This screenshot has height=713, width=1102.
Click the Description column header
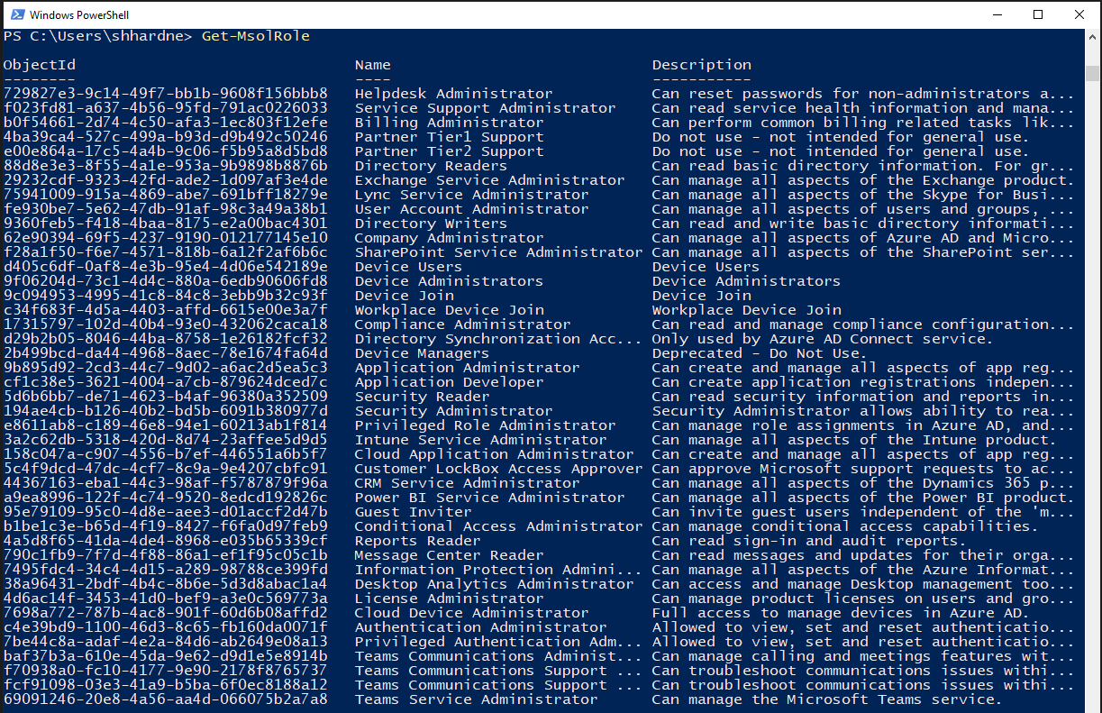click(701, 65)
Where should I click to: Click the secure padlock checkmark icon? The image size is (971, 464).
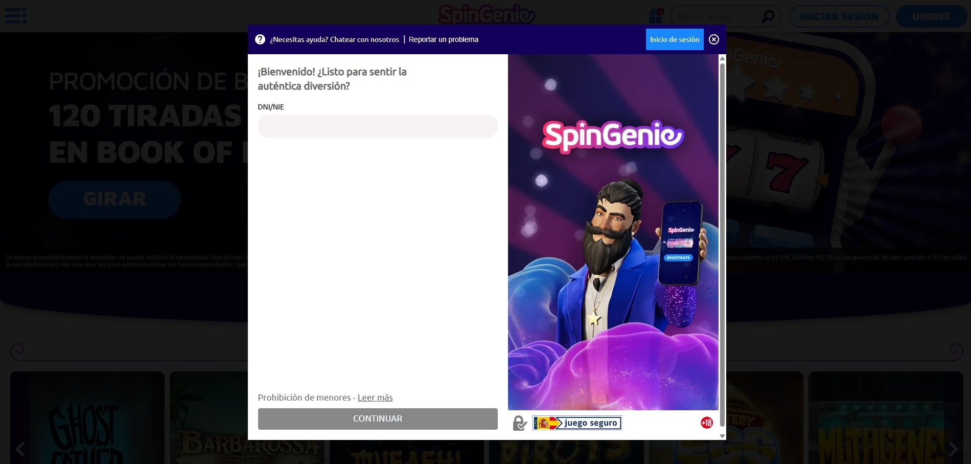coord(520,423)
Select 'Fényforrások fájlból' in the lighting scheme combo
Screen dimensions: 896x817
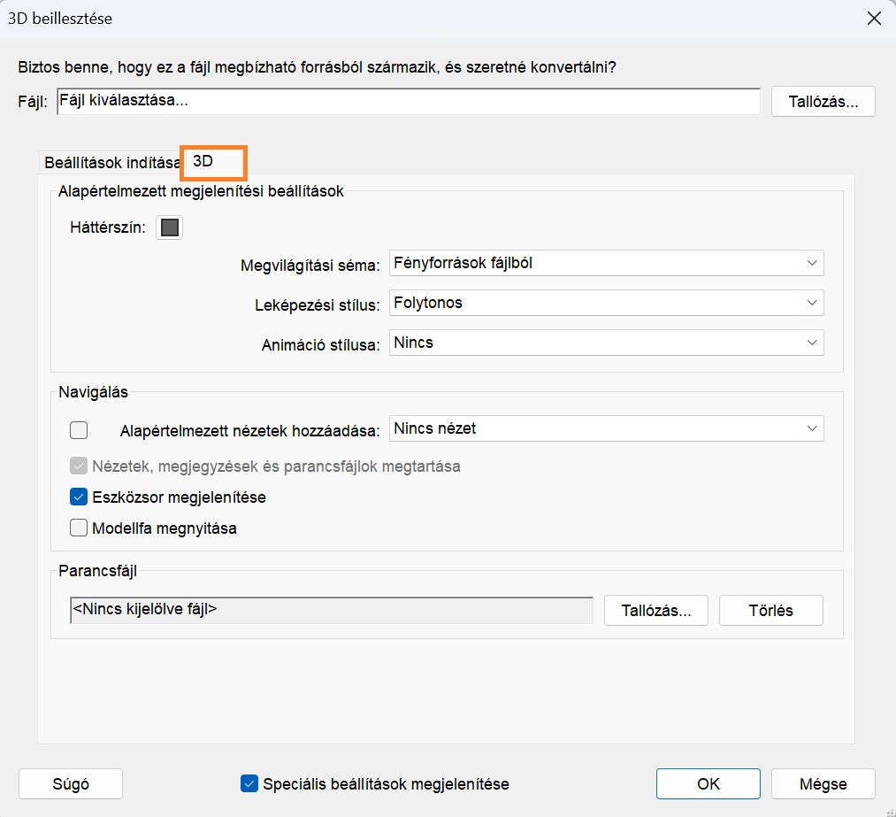(x=606, y=263)
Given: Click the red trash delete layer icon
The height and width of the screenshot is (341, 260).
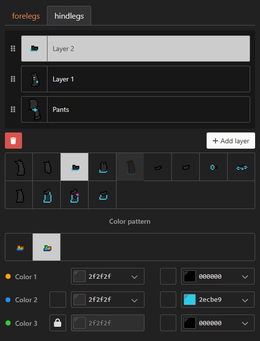Looking at the screenshot, I should tap(13, 140).
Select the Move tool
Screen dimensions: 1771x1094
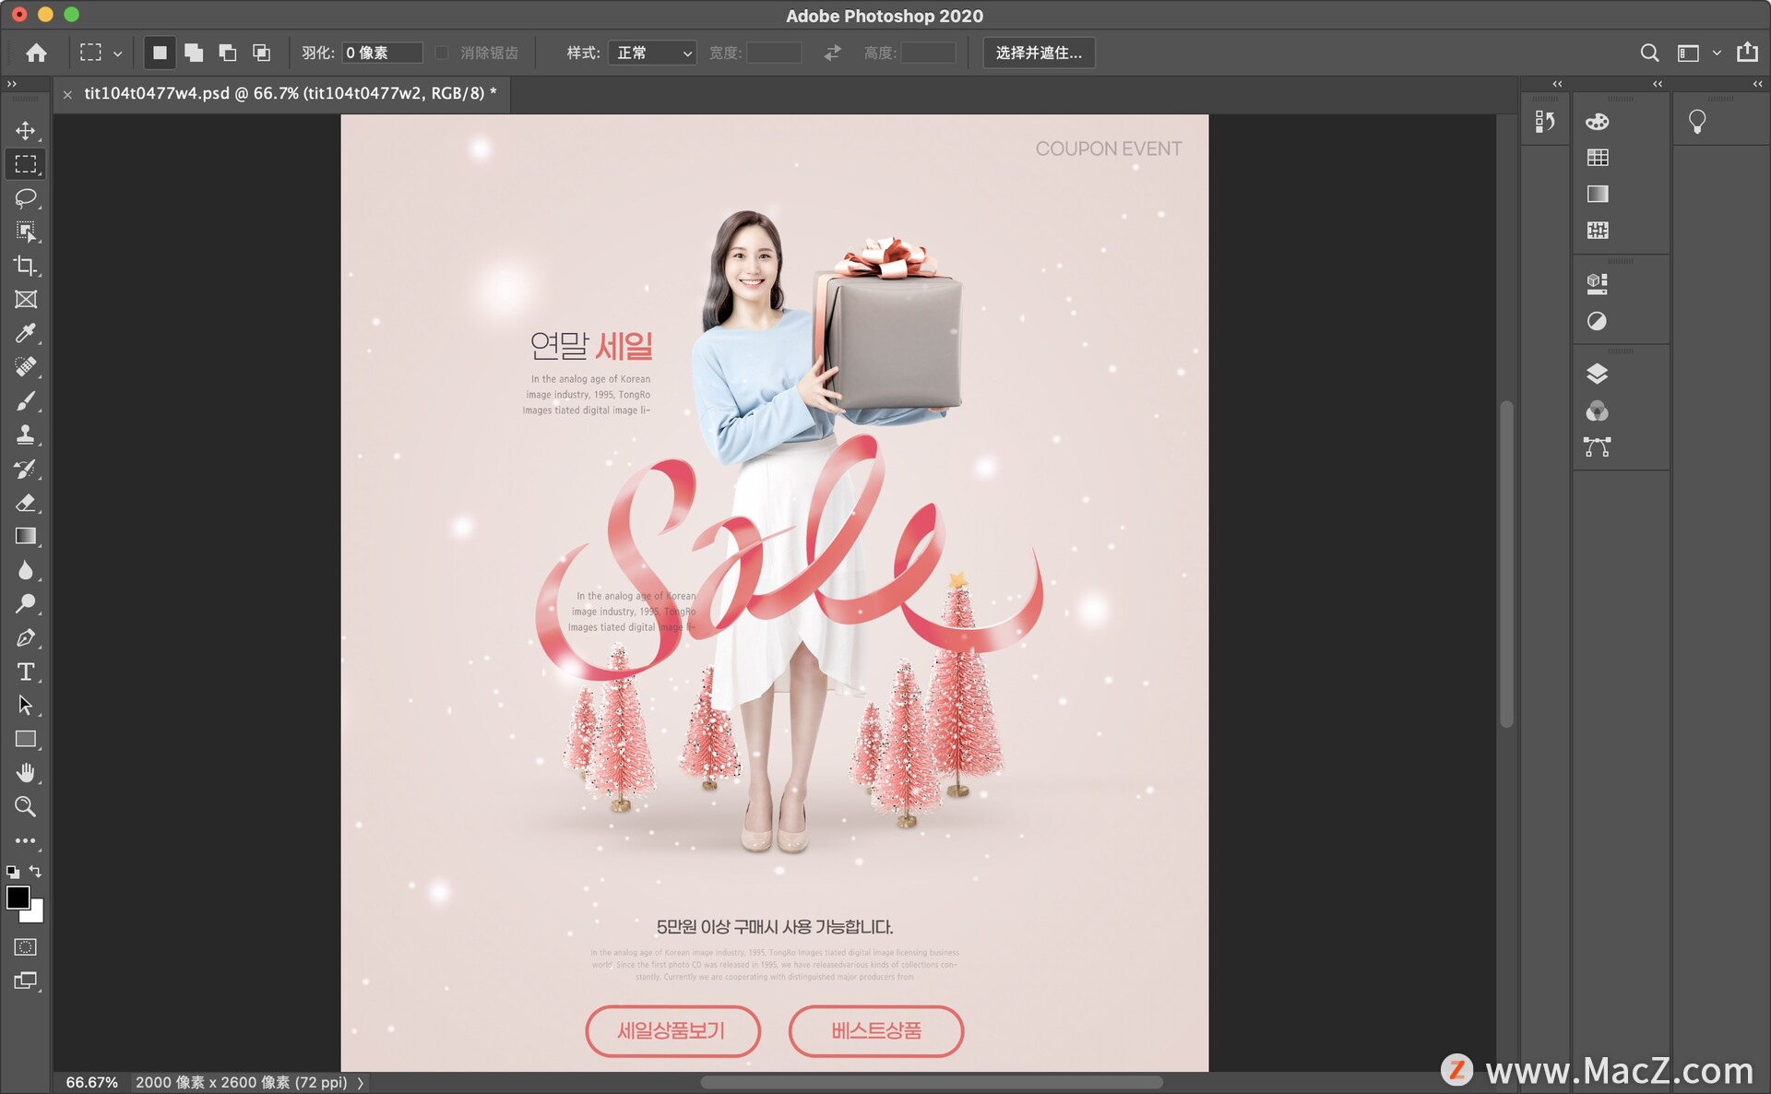[x=26, y=130]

# JOB
Could you write out each line of the material above word for word, leaving the pictures out?

# RESULT OF THE EXERCISE
This screenshot has height=713, width=1102.
Click the Description column header
click(701, 65)
Where should I click to: Click the secure padlock checkmark icon? The image size is (971, 464).
coord(520,423)
Select 'Fényforrások fájlból' in the lighting scheme combo
Screen dimensions: 896x817
(x=606, y=263)
Given: Click the red trash delete layer icon
The height and width of the screenshot is (341, 260).
Looking at the screenshot, I should tap(13, 140).
Select the Move tool
Screen dimensions: 1771x1094
[x=26, y=130]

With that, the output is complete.